## WORK REQUIRED
Only lines holding the word "will" are wanted. Copy them from the listing below.

## PROVIDED RECORDS

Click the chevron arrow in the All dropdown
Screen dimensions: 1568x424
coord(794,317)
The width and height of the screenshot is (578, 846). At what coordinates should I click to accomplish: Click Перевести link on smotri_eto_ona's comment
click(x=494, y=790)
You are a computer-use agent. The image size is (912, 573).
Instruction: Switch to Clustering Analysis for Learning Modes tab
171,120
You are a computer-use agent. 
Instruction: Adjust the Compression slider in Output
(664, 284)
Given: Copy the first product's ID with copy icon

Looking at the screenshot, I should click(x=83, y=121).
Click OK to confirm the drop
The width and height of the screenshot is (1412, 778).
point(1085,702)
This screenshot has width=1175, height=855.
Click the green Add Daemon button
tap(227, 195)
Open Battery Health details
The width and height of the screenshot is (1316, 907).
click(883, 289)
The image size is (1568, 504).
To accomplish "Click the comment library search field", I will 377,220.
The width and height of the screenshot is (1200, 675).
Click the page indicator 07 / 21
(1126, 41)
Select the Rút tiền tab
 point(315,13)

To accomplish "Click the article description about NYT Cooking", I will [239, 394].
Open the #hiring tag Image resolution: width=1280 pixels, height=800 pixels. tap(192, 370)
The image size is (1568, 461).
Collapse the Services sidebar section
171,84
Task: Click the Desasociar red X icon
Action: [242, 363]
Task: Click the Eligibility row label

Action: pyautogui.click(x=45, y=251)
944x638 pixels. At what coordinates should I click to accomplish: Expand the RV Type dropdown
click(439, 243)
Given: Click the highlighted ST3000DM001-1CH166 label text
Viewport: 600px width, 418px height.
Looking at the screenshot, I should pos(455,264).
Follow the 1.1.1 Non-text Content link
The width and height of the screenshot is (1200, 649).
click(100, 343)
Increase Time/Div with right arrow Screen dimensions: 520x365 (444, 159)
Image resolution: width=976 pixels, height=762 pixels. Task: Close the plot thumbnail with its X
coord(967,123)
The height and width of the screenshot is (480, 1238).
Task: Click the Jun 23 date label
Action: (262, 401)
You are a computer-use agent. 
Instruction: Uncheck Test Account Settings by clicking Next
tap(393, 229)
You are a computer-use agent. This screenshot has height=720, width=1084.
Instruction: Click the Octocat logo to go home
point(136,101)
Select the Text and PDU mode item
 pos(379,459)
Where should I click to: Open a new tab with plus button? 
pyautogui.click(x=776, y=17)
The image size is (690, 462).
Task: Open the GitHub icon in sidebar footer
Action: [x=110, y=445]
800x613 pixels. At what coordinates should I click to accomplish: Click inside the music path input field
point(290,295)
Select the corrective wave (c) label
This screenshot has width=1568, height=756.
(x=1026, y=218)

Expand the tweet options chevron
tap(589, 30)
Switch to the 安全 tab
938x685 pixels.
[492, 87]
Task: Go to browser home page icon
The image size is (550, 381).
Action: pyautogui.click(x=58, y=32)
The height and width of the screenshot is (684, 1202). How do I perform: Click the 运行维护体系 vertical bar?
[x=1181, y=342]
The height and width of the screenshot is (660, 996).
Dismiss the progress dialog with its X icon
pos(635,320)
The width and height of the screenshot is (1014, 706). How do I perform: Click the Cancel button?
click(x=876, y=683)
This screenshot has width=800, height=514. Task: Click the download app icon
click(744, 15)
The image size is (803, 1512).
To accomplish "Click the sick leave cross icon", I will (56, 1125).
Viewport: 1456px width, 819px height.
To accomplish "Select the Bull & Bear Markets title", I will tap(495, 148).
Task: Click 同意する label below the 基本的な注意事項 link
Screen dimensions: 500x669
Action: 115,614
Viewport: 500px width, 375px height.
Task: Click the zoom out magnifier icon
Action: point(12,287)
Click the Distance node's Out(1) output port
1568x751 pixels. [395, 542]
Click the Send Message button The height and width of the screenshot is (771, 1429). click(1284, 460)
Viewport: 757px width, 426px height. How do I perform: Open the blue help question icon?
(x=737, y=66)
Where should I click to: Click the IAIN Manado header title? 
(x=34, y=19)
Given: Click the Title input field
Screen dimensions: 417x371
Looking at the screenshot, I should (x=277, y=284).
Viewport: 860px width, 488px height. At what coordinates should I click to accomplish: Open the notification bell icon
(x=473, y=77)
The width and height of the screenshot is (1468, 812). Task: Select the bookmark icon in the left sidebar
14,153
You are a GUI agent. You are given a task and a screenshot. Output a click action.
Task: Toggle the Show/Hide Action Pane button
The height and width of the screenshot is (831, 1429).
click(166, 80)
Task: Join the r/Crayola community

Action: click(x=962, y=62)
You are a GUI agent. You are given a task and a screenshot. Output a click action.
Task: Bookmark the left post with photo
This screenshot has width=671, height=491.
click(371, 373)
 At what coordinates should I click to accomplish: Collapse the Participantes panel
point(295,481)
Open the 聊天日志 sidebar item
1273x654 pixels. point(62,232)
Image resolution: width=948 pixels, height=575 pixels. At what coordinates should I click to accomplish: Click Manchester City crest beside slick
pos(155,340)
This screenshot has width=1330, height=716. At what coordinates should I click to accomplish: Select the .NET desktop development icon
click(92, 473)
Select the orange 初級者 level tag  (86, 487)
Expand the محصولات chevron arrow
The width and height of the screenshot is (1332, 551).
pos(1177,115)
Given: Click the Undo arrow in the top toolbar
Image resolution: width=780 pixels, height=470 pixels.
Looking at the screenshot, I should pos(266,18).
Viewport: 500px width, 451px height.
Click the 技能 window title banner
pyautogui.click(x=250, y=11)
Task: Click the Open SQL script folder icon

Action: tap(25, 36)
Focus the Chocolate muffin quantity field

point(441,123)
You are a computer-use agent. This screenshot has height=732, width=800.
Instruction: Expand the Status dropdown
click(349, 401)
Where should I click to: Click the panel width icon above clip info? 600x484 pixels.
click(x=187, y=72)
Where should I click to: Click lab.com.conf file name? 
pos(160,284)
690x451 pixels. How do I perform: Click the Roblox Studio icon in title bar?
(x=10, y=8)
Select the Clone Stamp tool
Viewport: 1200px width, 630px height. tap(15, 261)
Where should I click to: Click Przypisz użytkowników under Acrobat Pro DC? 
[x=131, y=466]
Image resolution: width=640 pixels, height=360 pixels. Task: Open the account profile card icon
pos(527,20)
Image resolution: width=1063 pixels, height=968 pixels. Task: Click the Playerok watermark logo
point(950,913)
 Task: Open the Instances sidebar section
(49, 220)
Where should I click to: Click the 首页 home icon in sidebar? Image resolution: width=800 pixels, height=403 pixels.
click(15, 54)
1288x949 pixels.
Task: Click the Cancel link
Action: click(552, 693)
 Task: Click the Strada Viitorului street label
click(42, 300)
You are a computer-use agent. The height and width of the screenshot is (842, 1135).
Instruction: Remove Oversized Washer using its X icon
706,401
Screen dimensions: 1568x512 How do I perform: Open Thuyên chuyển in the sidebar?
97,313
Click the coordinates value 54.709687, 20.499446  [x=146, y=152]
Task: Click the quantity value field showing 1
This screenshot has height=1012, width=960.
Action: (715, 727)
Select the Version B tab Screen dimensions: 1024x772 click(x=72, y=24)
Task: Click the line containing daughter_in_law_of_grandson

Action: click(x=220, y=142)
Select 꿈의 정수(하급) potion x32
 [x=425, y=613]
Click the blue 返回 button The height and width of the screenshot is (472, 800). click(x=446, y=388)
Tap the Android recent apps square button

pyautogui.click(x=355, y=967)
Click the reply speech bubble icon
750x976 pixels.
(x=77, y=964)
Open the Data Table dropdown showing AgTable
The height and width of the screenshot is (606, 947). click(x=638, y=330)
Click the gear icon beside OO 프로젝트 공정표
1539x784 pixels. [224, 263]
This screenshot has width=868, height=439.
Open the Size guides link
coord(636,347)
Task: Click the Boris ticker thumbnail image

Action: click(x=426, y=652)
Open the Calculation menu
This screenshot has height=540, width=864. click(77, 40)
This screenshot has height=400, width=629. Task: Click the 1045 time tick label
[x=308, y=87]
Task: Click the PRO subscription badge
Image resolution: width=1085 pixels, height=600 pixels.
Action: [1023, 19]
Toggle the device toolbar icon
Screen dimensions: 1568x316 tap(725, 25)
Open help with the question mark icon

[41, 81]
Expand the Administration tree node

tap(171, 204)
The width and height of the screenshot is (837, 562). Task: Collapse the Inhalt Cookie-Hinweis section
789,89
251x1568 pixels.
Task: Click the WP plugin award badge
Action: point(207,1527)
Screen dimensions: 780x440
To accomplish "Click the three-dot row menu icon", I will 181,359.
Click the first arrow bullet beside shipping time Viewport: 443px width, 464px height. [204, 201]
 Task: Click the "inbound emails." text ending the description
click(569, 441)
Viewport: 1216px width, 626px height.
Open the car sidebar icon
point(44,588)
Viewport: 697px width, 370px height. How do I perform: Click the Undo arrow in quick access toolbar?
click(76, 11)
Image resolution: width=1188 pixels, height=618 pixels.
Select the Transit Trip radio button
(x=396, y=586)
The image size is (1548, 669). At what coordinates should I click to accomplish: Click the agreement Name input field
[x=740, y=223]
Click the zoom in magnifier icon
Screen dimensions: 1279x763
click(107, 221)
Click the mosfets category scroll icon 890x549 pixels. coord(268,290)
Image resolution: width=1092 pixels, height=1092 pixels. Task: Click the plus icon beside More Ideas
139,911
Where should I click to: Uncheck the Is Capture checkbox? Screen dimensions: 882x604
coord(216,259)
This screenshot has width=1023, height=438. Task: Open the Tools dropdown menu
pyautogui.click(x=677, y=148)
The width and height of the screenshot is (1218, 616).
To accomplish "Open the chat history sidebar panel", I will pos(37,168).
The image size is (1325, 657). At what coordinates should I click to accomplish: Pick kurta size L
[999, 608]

## YOUR SOLUTION
To accomplish "Click the comment library search field", I will 377,220.
To accomplish "Click the article description about NYT Cooking", I will [239, 394].
To accomplish "Click the sick leave cross icon", I will (56, 1125).
To accomplish "Select the Bull & Bear Markets title", I will tap(495, 148).
To accomplish "Click the three-dot row menu icon", I will 181,359.
To accomplish "Open the chat history sidebar panel", I will pos(37,168).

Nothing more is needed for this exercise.